Saxophonist Mark Turner’s love for science fiction, Miles Davis, Stevie Wonder and Wayne Shorter comes through on Lathe Of Heaven by The Mark Turner Quartet. It’s his ECM debut as a leader and he’s going after a mysterious, patient sound where there’s no chordal instruments. No guitar. No piano. This gives the album a unique presence “defined by negative space,” as he likes to say. There’s an “attractive spaciousness.” This, of course, puts more responsibility on the players both harmonically and rhythmically. Dude digs mystery. He patiently builds up his melodies with Israeli trumpeter Avishai Cohen, New York bassist Joe Martin and drummer Marcus Gilmore, the grandson of drum legend Roy Haynes. CD’s title is from the 1971 sci-fi novel by Ursula K. Le Guin of the same name. “Sonnet For Stevie” is a meandering 13-minute tribute where sax and trumpet play in unison propelled by the bass/drums rhythm section. “The Edenist” has to be my fave with its foreboding bass like a heartbeat. It too comes from a sci-fi collection of stories by Peter F. Hamilton. You might call Turner, 49, born in Ohio, raised in California and now a New Yorker, a rugged individualist who surrounds himself with genius.

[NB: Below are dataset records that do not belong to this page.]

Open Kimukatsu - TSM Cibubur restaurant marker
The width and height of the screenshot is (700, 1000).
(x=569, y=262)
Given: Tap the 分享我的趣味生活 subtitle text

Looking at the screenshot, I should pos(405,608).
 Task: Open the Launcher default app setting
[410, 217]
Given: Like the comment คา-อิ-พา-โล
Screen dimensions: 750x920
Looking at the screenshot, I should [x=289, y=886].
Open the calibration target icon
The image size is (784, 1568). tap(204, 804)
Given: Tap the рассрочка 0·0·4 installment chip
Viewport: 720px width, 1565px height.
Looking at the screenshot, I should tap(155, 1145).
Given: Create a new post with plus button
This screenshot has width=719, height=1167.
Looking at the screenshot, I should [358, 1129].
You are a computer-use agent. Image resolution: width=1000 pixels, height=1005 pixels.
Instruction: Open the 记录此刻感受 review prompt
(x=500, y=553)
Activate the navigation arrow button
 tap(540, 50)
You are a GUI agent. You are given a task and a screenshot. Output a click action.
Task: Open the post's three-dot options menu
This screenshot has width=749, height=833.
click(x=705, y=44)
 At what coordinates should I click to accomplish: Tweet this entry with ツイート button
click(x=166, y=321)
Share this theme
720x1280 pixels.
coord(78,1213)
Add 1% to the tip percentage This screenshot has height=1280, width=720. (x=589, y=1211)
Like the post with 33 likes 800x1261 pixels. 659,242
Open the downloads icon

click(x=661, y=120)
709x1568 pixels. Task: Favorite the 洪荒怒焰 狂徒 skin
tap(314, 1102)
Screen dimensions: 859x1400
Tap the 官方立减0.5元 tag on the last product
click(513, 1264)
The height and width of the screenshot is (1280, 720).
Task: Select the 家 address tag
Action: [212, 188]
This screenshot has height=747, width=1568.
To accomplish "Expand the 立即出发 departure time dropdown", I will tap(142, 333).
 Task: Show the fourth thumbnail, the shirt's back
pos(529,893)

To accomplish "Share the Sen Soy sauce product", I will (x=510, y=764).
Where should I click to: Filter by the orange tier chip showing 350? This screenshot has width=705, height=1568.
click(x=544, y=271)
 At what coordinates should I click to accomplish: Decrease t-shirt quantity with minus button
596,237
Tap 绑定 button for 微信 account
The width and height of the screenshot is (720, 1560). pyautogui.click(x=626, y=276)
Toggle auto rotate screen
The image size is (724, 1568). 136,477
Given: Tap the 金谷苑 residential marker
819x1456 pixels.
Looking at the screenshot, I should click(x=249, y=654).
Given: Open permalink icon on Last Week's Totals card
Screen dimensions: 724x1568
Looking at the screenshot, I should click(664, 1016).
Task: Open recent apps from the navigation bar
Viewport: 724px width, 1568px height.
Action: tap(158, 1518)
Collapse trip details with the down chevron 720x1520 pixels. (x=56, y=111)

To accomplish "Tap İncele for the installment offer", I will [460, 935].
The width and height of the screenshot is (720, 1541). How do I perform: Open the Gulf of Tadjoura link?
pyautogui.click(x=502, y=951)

At the height of Charles Lloyd’s popularity in the 1960s, when he was sharing bills with Hendrix and Joplin, he gave it all up and headed out to Big Sur in California where he played his sax and his flute in the mountains with only sky, earth and trees as his audience. Arrows Into Infinity, a documentary feature film by Dorothy Darr and Jeffery Morse, chronicles his journey of self-awareness. The concert footage is priceless. Lloyd himself, now 76, tells his own story, with help from his famous fans, among them Herbie Hancock, Robbie Robertson of The Band, Ornette Coleman and John Densmore of The Doors. Lloyd replaced Eric Dolphy in Chico Hamilton’s band. His own quartet with Keith Jarrett and Jack DeJohnette brought him fame beyond his wildest dreams. His Forest Flower is a seminal recording and not only sold over a million copies but became a radio staple in the infancy of FM. He came off his mountain in the 1980s but stayed low-key, preferring to accompany poets on sax. ECM’s Manfred Eicher finally persuaded him to record again in 1989 and the result was Fish Out Of Water, another classic. Charles Lloyd has always been his own man. Success, with all its implications, just didn’t agree with him. Great film…with lots of music.
Are Mats and Linda Brandemark the Lindsey Buckingham and Stevie Nicks of Sweden? It sure sounds that way on their self-titled debut as Lighthouse (Moody Maraccas). This satisfying folk-rock entry deserves listens due to its classy production, arrangements, melodies, instrumental prowess, soothing vocals and subtle harmonic flavorings. They take turns singing lead and the effect is solidly entertaining.
The 2,000 jazz fans packed into the sold-out Cologne Philharmonic in Germany knew they were witnessing something special. The 28-year-old German pianist Pablo Held had pulled off a dream…and his new CD documents it. The Trio Meets John Scofield (Pirouet) was such a success as a concert that the 63-year-old American guitar master is planning to take Held—plus bassist Robert Landfermann (32) and drummer Jonas Burgwinkel (33)—on tour with him. For now, though, we have this stunning reminder that oftentimes, when generations collide, great art is made. These five tracks totaling 63:33 (two apiece by the leader and his most special guest)—plus a cover of Joni Mitchell’s “Marcie”—show the trio to be totally inspired by the presence of the great guitarist. Solos abound with alacrity. The level of interplay is positively mind-bending. Forget the usual solo turns, as one musician is a scant eyelash away from finishing a delicate phrase or rampaging jam, the next almost finishes his thought in a constantly evolving revolving door of continuous circuitous creation.